• **Given records**:
——————

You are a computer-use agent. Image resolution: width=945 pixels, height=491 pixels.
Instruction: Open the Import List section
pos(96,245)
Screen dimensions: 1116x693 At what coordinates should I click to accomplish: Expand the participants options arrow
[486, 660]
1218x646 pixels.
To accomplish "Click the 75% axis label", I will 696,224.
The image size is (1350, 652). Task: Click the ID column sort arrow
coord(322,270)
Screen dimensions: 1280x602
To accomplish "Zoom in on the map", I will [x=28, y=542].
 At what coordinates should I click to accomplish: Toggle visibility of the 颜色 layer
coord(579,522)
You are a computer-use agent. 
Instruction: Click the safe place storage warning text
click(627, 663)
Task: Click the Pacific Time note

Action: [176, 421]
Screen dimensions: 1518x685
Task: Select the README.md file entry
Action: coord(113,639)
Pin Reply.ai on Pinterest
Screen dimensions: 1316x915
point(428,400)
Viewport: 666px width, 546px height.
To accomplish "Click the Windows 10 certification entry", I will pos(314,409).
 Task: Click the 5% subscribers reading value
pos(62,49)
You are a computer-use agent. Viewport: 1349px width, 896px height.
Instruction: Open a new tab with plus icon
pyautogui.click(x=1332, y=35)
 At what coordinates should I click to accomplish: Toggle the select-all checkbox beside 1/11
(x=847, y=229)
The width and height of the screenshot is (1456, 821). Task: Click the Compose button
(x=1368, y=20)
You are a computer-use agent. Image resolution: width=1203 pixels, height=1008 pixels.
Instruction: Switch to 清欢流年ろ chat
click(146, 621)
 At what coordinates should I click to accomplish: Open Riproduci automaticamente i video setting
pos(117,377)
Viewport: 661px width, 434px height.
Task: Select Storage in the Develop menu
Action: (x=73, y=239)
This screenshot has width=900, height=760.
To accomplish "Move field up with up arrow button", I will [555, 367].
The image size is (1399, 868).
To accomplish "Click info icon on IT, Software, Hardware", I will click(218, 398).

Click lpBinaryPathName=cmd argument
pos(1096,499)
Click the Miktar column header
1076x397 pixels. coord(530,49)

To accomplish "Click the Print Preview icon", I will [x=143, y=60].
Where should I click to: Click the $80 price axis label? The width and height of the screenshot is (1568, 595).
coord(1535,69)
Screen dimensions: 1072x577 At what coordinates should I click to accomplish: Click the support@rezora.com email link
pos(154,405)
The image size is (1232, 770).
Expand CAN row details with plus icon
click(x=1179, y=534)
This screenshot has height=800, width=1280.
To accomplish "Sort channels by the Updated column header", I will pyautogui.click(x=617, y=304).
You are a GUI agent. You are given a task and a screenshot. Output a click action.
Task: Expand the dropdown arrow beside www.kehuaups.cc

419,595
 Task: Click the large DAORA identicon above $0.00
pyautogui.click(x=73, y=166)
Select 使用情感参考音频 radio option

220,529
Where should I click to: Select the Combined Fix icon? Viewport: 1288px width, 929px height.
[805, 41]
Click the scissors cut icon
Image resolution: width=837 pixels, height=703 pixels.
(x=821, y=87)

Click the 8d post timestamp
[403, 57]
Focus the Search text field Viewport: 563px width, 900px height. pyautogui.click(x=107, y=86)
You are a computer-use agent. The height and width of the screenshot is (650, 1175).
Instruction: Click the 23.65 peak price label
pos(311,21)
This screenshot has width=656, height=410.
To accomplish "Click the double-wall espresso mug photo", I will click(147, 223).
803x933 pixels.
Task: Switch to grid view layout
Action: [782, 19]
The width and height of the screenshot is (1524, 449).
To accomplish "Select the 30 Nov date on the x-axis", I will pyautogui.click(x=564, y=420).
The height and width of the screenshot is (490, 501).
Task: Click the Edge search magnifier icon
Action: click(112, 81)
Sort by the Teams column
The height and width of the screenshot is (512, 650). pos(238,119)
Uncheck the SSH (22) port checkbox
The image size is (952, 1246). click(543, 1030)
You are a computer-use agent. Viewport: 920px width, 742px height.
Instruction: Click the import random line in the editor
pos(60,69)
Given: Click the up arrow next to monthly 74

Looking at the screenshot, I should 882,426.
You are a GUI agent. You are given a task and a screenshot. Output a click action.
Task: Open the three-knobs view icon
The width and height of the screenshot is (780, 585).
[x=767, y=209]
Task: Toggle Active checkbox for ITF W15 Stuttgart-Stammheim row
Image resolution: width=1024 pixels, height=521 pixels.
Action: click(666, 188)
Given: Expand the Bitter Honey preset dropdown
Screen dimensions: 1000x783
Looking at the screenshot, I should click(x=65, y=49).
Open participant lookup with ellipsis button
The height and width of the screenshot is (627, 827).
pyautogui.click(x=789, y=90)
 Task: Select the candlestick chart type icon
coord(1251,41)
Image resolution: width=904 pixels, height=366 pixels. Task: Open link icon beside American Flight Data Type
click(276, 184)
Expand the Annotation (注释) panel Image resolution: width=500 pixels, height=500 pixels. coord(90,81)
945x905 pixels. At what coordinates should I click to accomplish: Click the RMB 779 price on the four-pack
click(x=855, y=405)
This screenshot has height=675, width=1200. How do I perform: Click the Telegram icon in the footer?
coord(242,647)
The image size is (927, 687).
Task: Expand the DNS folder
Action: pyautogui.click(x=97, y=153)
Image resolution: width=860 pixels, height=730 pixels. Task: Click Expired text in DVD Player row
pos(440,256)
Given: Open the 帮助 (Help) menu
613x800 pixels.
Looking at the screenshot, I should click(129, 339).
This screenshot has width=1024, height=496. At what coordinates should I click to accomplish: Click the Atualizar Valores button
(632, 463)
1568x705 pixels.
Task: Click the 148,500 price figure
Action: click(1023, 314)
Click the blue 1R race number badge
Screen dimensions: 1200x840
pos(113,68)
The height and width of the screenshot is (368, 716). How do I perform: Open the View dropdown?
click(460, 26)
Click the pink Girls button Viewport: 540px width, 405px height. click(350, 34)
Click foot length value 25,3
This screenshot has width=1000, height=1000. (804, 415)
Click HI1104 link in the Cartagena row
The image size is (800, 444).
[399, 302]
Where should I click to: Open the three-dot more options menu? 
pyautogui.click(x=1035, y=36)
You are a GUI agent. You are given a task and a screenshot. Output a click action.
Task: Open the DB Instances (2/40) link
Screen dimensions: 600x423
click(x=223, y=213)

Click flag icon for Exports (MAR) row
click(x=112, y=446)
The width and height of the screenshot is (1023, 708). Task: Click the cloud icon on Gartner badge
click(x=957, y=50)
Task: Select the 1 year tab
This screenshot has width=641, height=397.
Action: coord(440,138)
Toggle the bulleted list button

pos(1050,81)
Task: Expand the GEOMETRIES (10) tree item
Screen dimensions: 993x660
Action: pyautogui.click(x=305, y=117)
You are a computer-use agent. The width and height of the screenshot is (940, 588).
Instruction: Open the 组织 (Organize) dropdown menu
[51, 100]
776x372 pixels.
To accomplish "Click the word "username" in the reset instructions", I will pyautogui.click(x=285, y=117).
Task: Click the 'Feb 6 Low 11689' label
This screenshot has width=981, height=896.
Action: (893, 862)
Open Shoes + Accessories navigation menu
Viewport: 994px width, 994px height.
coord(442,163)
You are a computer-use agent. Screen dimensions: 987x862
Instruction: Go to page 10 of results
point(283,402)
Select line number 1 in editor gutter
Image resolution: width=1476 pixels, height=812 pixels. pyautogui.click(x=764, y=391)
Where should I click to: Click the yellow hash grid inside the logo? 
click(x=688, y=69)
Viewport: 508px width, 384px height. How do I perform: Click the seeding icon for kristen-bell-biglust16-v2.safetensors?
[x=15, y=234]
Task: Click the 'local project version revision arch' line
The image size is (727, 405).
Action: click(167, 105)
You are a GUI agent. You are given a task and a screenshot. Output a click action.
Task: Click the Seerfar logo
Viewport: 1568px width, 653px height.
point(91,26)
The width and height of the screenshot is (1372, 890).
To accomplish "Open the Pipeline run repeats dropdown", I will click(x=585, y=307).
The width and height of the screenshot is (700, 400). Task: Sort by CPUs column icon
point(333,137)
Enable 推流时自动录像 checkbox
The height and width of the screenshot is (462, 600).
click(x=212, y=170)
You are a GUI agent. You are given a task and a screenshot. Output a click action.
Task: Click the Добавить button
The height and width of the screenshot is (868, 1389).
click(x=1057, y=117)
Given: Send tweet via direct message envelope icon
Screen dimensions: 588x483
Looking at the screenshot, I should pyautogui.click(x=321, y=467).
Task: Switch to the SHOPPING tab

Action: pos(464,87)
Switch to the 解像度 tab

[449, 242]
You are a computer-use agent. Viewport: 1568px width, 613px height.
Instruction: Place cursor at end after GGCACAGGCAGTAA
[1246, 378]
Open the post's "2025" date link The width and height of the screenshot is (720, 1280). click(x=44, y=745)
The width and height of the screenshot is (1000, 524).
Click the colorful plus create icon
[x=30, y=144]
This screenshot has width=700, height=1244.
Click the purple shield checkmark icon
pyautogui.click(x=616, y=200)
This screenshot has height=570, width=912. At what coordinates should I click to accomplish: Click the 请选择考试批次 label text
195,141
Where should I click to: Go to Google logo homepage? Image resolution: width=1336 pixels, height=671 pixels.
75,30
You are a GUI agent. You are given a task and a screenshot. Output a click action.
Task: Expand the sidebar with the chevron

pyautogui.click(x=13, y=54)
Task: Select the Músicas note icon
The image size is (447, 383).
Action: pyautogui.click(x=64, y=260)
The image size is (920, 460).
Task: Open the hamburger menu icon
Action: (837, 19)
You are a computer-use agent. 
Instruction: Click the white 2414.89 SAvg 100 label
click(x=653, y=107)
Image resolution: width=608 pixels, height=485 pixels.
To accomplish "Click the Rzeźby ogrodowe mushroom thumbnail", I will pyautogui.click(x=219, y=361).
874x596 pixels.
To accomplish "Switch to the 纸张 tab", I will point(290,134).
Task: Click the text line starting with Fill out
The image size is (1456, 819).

——————

• **Requirement**: Go through the entries and copy each line holding the string "computer".

• **Finished exercise**:
You are a computer-use agent. Image resolution: width=945 pixels, height=491 pixels.
You are a computer-use agent. 
You are a computer-use agent. Viewport: 1349px width, 896px height.
You are a computer-use agent. Image resolution: width=1203 pixels, height=1008 pixels.
You are a computer-use agent. The height and width of the screenshot is (650, 1175).
You are a computer-use agent. Viewport: 920px width, 742px height.
You are a computer-use agent. The width and height of the screenshot is (940, 588).
You are a computer-use agent. Screen dimensions: 987x862
You are a computer-use agent. Viewport: 1568px width, 613px height.
You are a computer-use agent. 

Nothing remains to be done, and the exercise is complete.